I loved this fun adventure that follows Maribel from the time she is just 11 years old, crossing the Atlantic with her father after the death of her mother and grandfather. It is on this journey that their ship is attacked by pirates, um, privateers, and she ends up spending the next two months on their ship, charming each of the men of the crew.

“Considering what I’ve heard, I’d agree, Miss Maribel.” He nodded toward the corridor ahead. “Now follow me or you’ll get lost. And remember you just decided you’d follow orders from now on.”

“Yes I did, Mr. Bennett, but I feel like I ought to warn you about me. See, what I decide to do and what I turn out to do is not always the same thing. So if I don’t follow orders very well right now, I would like you to know I will only get better at it the longer I keep trying. I’m working on it, but I’ve got a long way to go.”

Again he chuckled. “Miss Maribel, you and me both. You and me both.”
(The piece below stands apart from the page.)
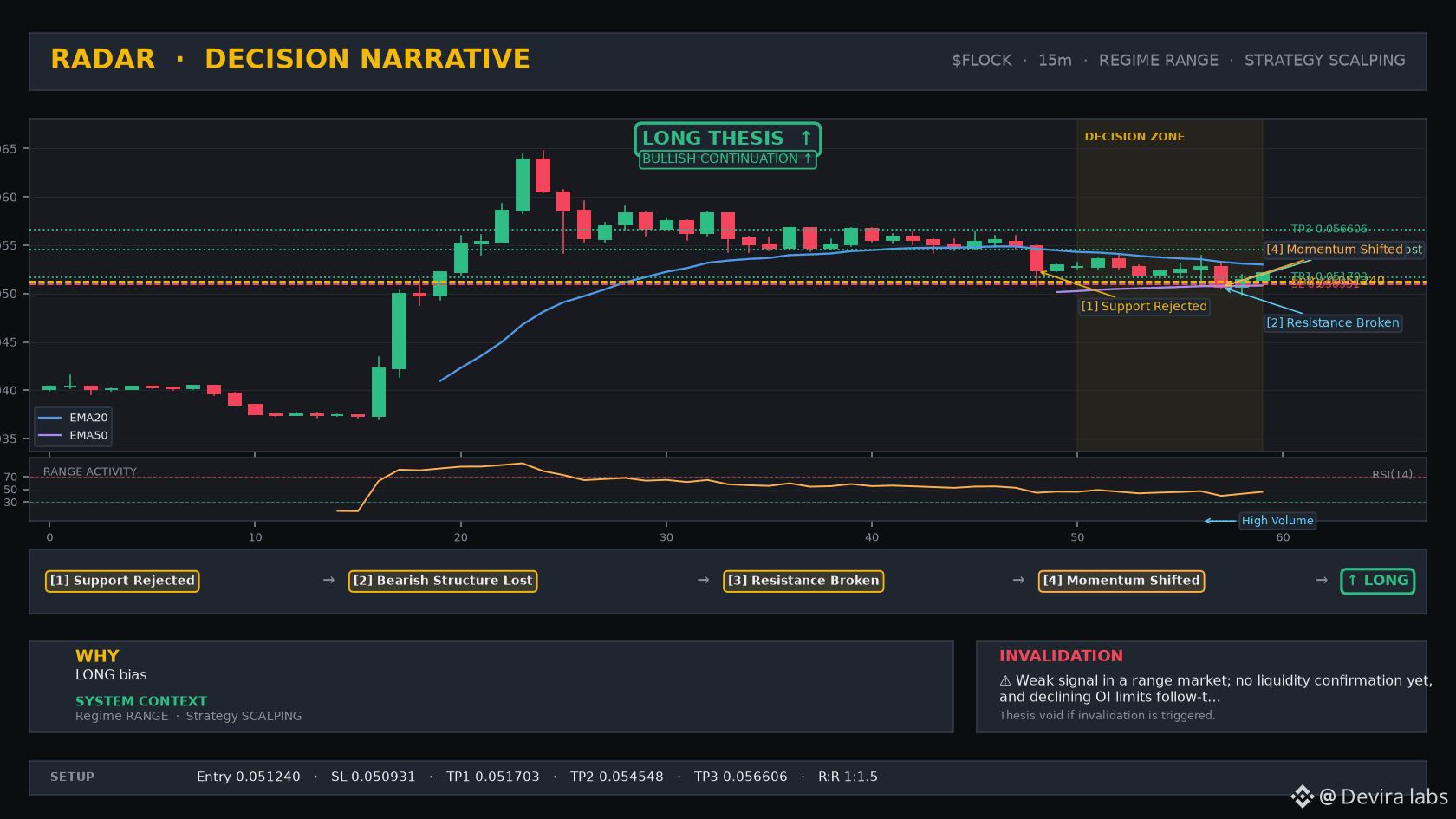Click the arrow after Support Rejected step
Screen dimensions: 1456x819
click(x=328, y=581)
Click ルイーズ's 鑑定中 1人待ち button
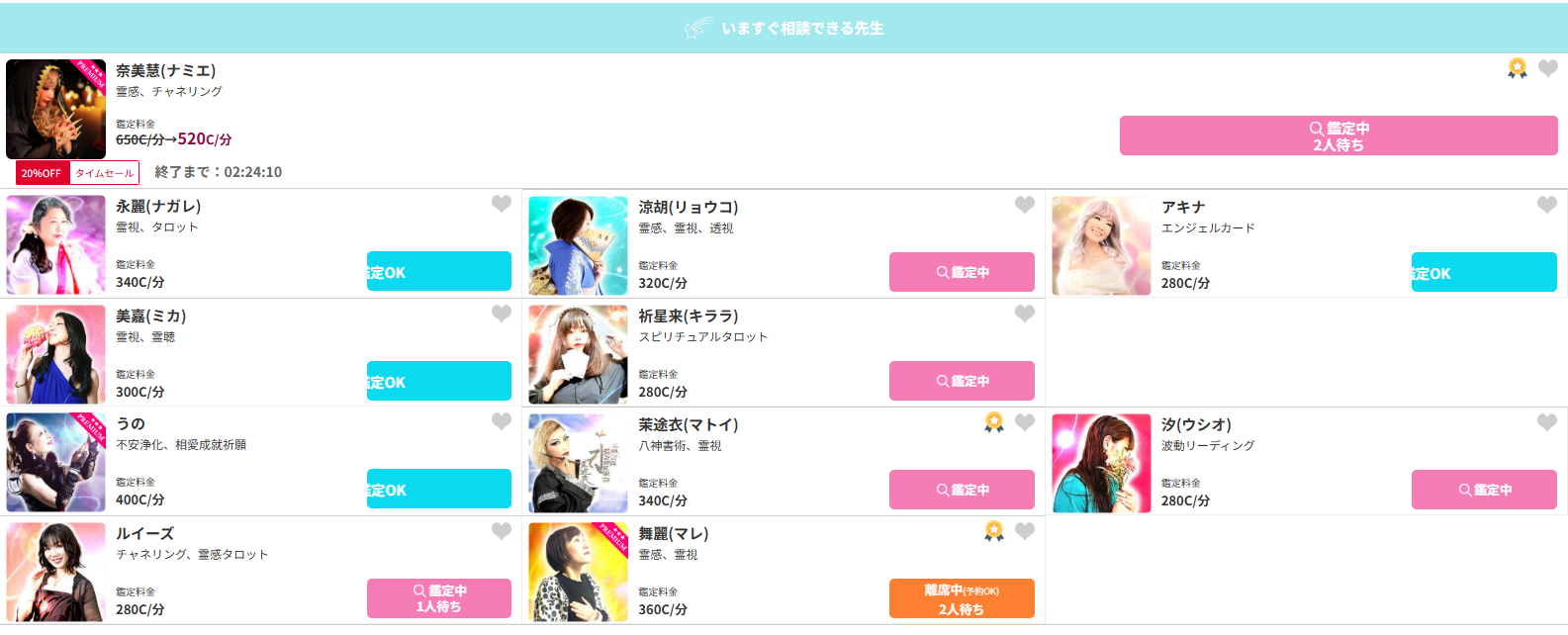Screen dimensions: 1568x635 coord(439,598)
The characters in this book were wonderful! From the feisty and precocious, Maribel to the gentleman privateer, Jean, to the former slave, Mr. Bennett and the rest of the crew, each one was developed so well you couldn’t help but feel that you knew them. There were many twists and turns in this story, with many things not what they seemed.

This second installment of The Mayflower Brides series was a very enjoyable read. The common thread in these stories is one of family, allowing each book to stand by itself, though the first book was enjoyable as well, so it makes sense to read them all.